To avoid conflict, early planning is advisable and any family business should work with their solicitor, accountant and land agent to ensure that appropriate arrangements are in place for succession. Surprisingly, when considering succession planning for a farming family, the most important capital asset, the land, can often be overlooked as complicated tax issues take priority.
As part of any succession planning the ownership of the land should be checked; incorrect assumptions are often made about land ownership so before time is spent on long negotiations or complicated tax planning discussions the title deeds should be fully reviewed to check whether the land is owned:
- By individuals outright. If so, in what shares?
- By partners in the business. If so, is it on the balance sheet?
- By a company. If so, who owns all the shares?
- By a family trust. If so, who are the Trustees and who are the potential beneficiaries?
If the land is in different ownership, formal rights should be put in place, where appropriate for example, to provide for future access, and use of drainage and irrigation systems.
If the land isn’t registered it is advisable to apply for voluntary registration. If title deeds cannot be found, possessory title applications should be made. After twelve years of a property being registered with possessory title it is possible to make an application to the Land Registry to upgrade to absolute title. If you are in this situation start the clock running on this as soon as possible, particularly if the land may have future development potential as a possessory title can have an impact on value.

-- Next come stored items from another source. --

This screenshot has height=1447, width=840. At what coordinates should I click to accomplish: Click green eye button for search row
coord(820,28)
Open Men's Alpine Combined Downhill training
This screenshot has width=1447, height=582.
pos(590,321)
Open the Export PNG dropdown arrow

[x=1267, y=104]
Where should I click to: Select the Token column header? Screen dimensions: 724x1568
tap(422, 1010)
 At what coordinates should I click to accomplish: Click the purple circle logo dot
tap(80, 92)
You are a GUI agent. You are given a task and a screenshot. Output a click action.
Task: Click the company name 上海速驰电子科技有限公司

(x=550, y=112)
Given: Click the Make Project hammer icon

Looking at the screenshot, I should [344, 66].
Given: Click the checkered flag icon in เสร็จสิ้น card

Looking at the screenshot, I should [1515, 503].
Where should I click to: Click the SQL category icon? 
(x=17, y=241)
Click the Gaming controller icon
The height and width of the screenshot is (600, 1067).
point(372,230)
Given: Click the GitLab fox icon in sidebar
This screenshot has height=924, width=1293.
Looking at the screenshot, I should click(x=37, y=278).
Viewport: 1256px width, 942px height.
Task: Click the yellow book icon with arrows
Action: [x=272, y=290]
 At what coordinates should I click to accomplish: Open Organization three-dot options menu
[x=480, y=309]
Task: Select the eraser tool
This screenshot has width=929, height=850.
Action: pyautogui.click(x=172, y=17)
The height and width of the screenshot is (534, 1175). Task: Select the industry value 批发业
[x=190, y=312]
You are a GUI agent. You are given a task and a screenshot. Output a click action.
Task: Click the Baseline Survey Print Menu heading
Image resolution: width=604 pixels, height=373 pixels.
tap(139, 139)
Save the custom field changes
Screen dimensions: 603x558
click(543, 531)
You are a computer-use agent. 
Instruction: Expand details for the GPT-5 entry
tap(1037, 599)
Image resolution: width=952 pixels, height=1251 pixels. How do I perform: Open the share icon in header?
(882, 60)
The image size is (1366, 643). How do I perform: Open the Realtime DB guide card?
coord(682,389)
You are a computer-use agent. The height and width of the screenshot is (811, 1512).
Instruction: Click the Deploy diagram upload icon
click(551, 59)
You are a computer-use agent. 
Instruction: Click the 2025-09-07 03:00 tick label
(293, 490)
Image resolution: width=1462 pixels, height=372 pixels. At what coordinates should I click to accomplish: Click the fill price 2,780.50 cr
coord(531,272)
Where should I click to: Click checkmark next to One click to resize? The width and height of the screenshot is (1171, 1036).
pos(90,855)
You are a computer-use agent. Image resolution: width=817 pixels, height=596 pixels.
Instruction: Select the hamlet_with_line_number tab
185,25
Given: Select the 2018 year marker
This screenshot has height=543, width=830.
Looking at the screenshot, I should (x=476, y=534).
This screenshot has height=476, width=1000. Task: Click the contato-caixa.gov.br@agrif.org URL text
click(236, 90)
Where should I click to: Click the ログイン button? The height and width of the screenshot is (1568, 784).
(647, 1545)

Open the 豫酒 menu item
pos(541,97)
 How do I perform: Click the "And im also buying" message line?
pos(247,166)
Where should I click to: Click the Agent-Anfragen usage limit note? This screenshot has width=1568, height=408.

If there are unlawful occupiers, the situation should be regularised or the occupier removed. If there are lawful occupiers of commercial units or any agricultural tenancies, the type of tenancy should be assessed and reviewed to see whether any rent review or other notices should be served, particularly if a tenant is operating in breach of the lease terms.
Reviewing all of these matters will enable the family to identify and, where appropriate, deal with issues before any of the land is passed to the next generation, when an increase in the number of parties involved can add to the risk of a dispute arising.
Preventing a future dispute will mean not only avoiding professional costs, but, more crucially, reducing uncertainty for family members. A long running dispute over the succession and direction of a family business can not only impact the business, which might struggle to make long-term commercial plans or respond to changes in the market, but will also affect family relationships too.